[Stored records]
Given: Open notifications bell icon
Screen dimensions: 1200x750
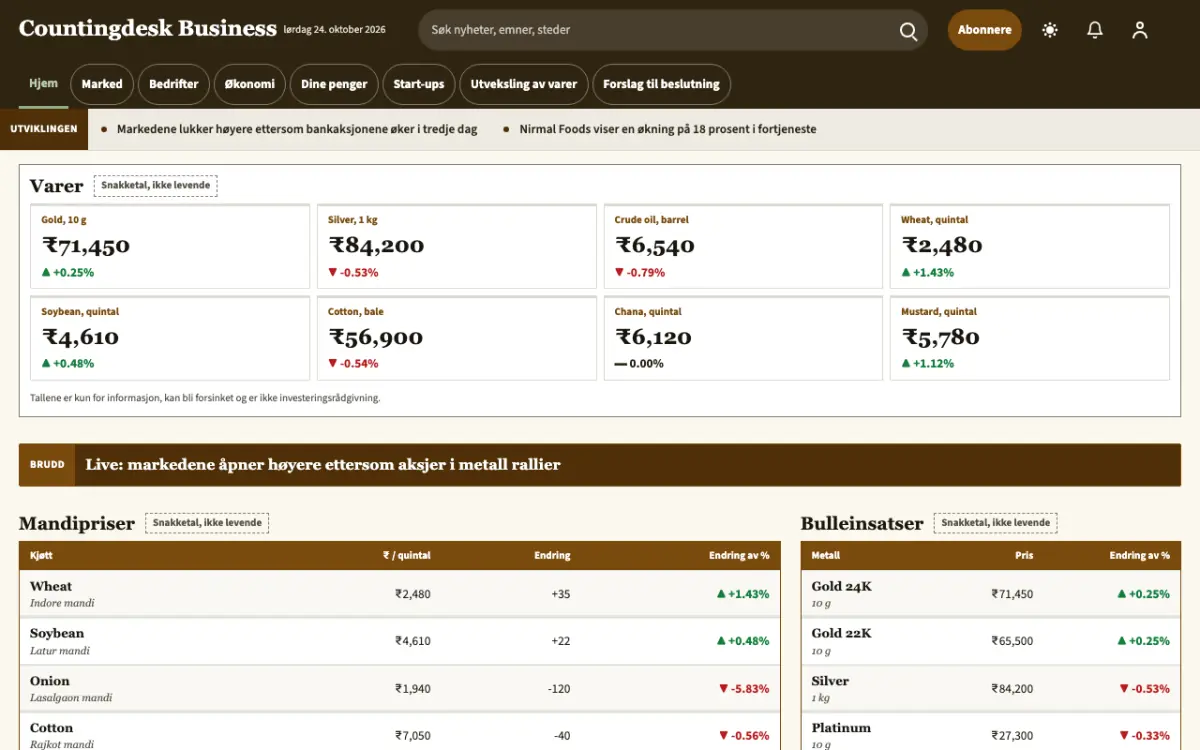Looking at the screenshot, I should click(x=1095, y=30).
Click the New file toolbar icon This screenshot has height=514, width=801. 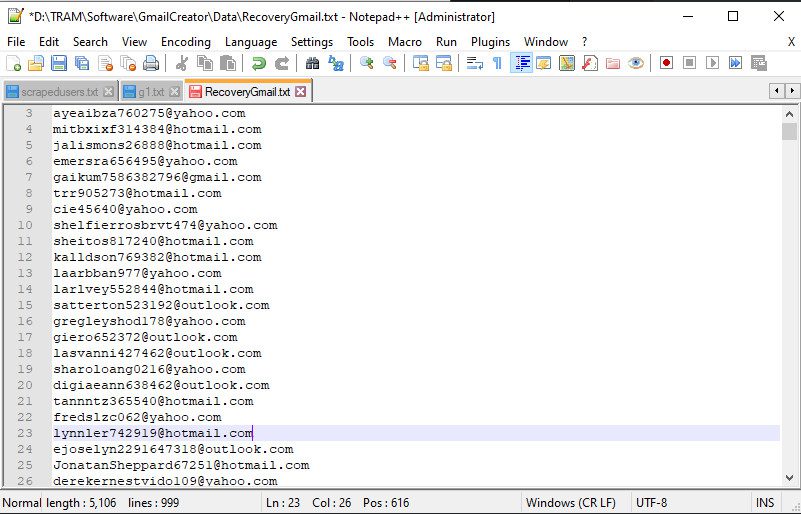pyautogui.click(x=13, y=63)
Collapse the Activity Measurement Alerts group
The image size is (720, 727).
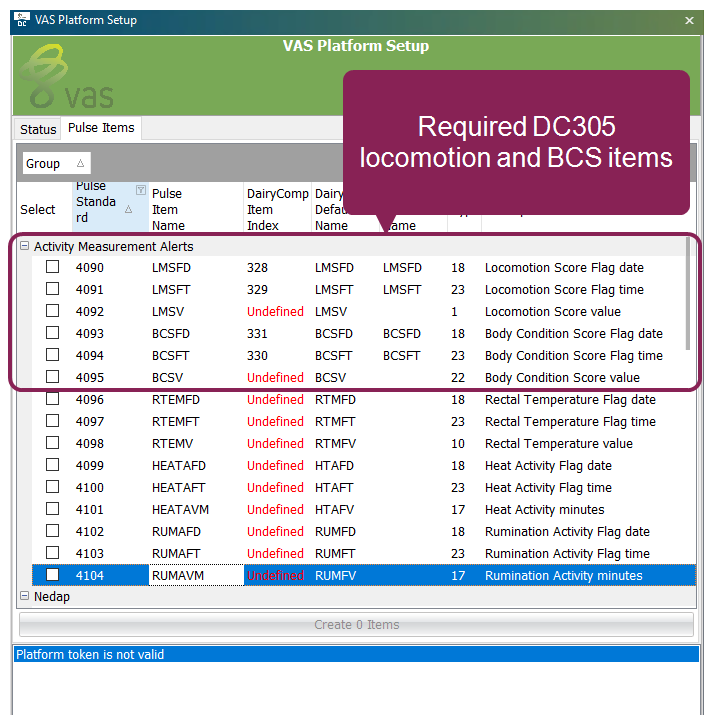(25, 246)
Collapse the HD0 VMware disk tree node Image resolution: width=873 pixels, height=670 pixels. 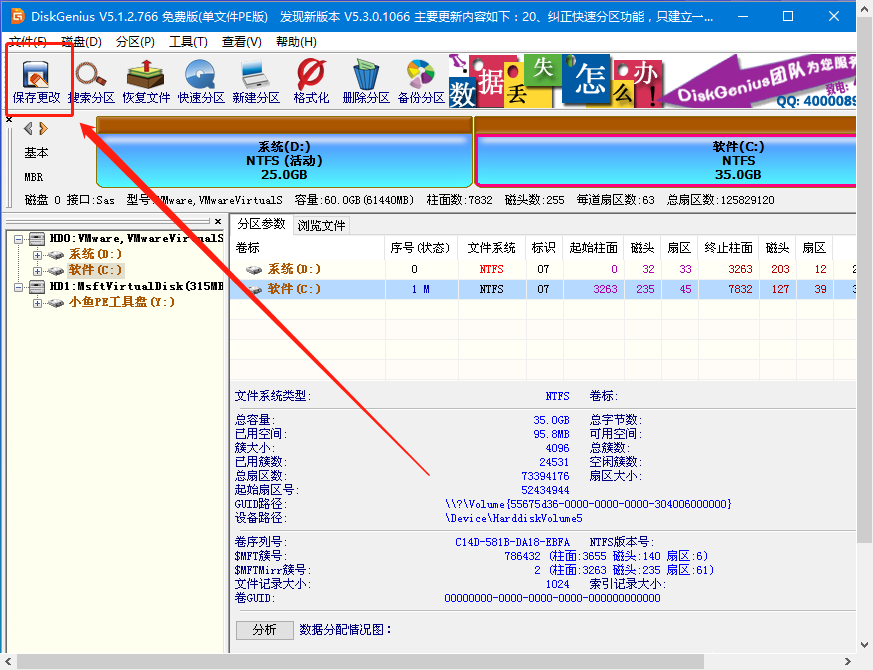tap(20, 239)
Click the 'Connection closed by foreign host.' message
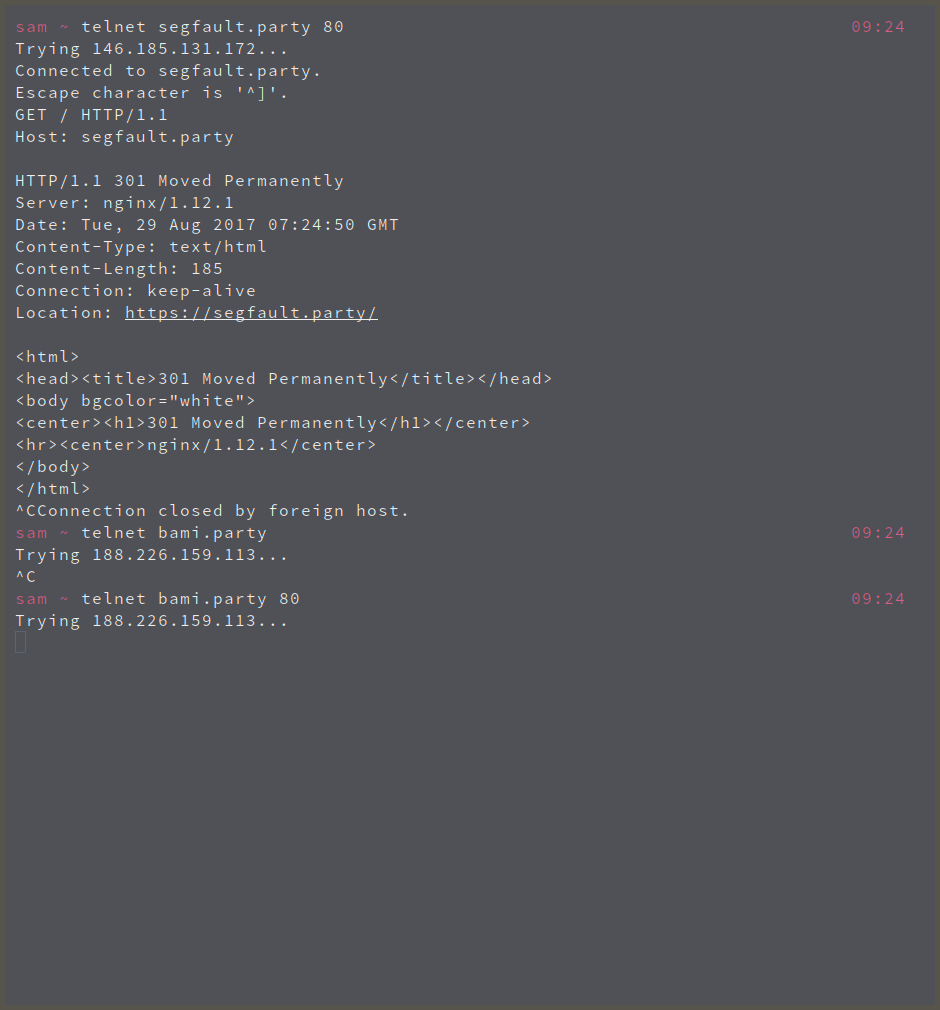This screenshot has width=940, height=1010. point(223,511)
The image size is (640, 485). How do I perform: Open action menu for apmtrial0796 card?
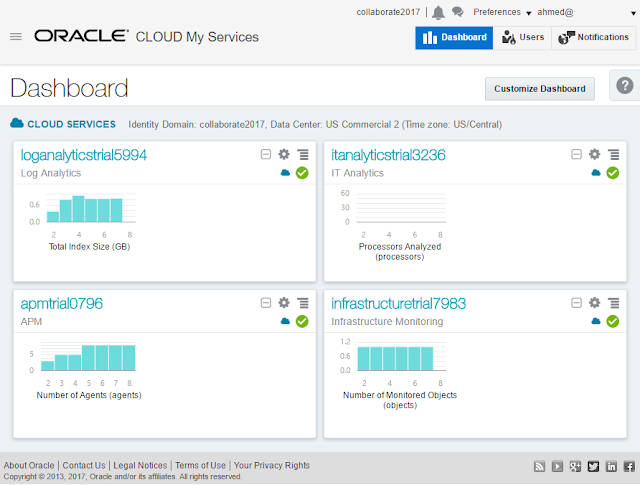pos(303,303)
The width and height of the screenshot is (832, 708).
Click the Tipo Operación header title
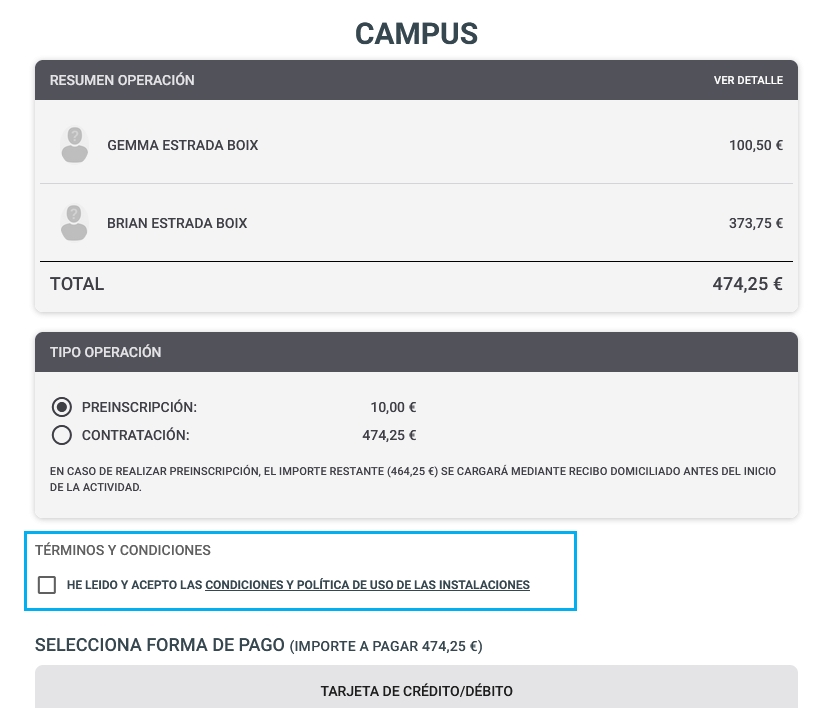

* ACTION ITEM *
Give again exactly the lines from the one holding "The image size is (640, 485)." to the final line of the records, both ends included, and nothing more. Pictures do not belong in the copy.

* RESPONSE *
The image size is (640, 485). How do I perform: Open action menu for apmtrial0796 card?
pos(303,303)
The width and height of the screenshot is (832, 708).
Click the Tipo Operación header title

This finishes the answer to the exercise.